━━ MATERIAL FOR THIS EXERCISE ━━
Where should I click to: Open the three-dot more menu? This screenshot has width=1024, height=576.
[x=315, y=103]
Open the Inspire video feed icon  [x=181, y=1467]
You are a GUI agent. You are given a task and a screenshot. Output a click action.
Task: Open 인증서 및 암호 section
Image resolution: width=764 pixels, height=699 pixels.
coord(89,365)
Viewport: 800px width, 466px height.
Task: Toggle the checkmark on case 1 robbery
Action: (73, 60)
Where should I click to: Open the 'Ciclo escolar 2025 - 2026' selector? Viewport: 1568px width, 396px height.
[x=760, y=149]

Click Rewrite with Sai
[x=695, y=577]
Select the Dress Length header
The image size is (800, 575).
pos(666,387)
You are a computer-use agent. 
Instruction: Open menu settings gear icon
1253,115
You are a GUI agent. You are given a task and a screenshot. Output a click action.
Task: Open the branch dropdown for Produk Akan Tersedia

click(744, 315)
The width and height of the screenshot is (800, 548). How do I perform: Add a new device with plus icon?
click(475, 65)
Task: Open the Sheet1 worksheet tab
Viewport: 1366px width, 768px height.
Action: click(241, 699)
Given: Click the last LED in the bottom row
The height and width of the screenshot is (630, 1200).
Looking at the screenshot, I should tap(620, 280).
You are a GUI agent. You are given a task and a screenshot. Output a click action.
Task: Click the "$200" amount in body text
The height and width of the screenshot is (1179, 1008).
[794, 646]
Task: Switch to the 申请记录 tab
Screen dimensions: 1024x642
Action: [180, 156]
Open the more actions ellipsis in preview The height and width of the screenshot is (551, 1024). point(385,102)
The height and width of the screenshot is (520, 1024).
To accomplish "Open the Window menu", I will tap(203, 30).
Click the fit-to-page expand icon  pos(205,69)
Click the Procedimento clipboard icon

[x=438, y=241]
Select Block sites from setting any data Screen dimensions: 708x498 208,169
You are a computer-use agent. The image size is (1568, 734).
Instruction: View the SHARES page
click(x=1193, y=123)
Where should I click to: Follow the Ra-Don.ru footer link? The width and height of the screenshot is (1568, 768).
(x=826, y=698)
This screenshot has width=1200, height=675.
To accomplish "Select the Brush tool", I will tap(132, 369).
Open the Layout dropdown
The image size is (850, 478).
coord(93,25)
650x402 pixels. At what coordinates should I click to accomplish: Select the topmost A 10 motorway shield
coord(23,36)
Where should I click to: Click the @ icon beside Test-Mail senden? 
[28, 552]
━━━
> WHAT YOU NEED TO DO
Restate the data above word for word, omitting nothing.

> SOLUTION TO THE EXERCISE
Where should I click to: Open the three-dot more menu? This screenshot has width=1024, height=576.
[x=315, y=103]
Open the Inspire video feed icon  [x=181, y=1467]
You are a GUI agent. You are given a task and a screenshot. Output a click action.
Task: Open 인증서 및 암호 section
Image resolution: width=764 pixels, height=699 pixels.
coord(89,365)
Viewport: 800px width, 466px height.
Task: Toggle the checkmark on case 1 robbery
Action: (73, 60)
Where should I click to: Open the 'Ciclo escolar 2025 - 2026' selector? Viewport: 1568px width, 396px height.
[x=760, y=149]

Click Rewrite with Sai
[x=695, y=577]
Select the Dress Length header
The image size is (800, 575).
pos(666,387)
You are a computer-use agent. 
Instruction: Open menu settings gear icon
1253,115
You are a GUI agent. You are given a task and a screenshot. Output a click action.
Task: Open the branch dropdown for Produk Akan Tersedia

click(744, 315)
The width and height of the screenshot is (800, 548). How do I perform: Add a new device with plus icon?
click(475, 65)
Task: Open the Sheet1 worksheet tab
Viewport: 1366px width, 768px height.
Action: click(241, 699)
Given: Click the last LED in the bottom row
The height and width of the screenshot is (630, 1200).
Looking at the screenshot, I should tap(620, 280).
You are a GUI agent. You are given a task and a screenshot. Output a click action.
Task: Click the "$200" amount in body text
The height and width of the screenshot is (1179, 1008).
[794, 646]
Task: Switch to the 申请记录 tab
Screen dimensions: 1024x642
Action: [180, 156]
Open the more actions ellipsis in preview The height and width of the screenshot is (551, 1024). point(385,102)
The height and width of the screenshot is (520, 1024).
To accomplish "Open the Window menu", I will tap(203, 30).
Click the fit-to-page expand icon  pos(205,69)
Click the Procedimento clipboard icon

[x=438, y=241]
Select Block sites from setting any data Screen dimensions: 708x498 208,169
You are a computer-use agent. The image size is (1568, 734).
Instruction: View the SHARES page
click(x=1193, y=123)
Where should I click to: Follow the Ra-Don.ru footer link? The width and height of the screenshot is (1568, 768).
(x=826, y=698)
This screenshot has width=1200, height=675.
To accomplish "Select the Brush tool", I will tap(132, 369).
Open the Layout dropdown
The image size is (850, 478).
coord(93,25)
650x402 pixels. At what coordinates should I click to accomplish: Select the topmost A 10 motorway shield
coord(23,36)
Where should I click to: Click the @ icon beside Test-Mail senden? 
[28, 552]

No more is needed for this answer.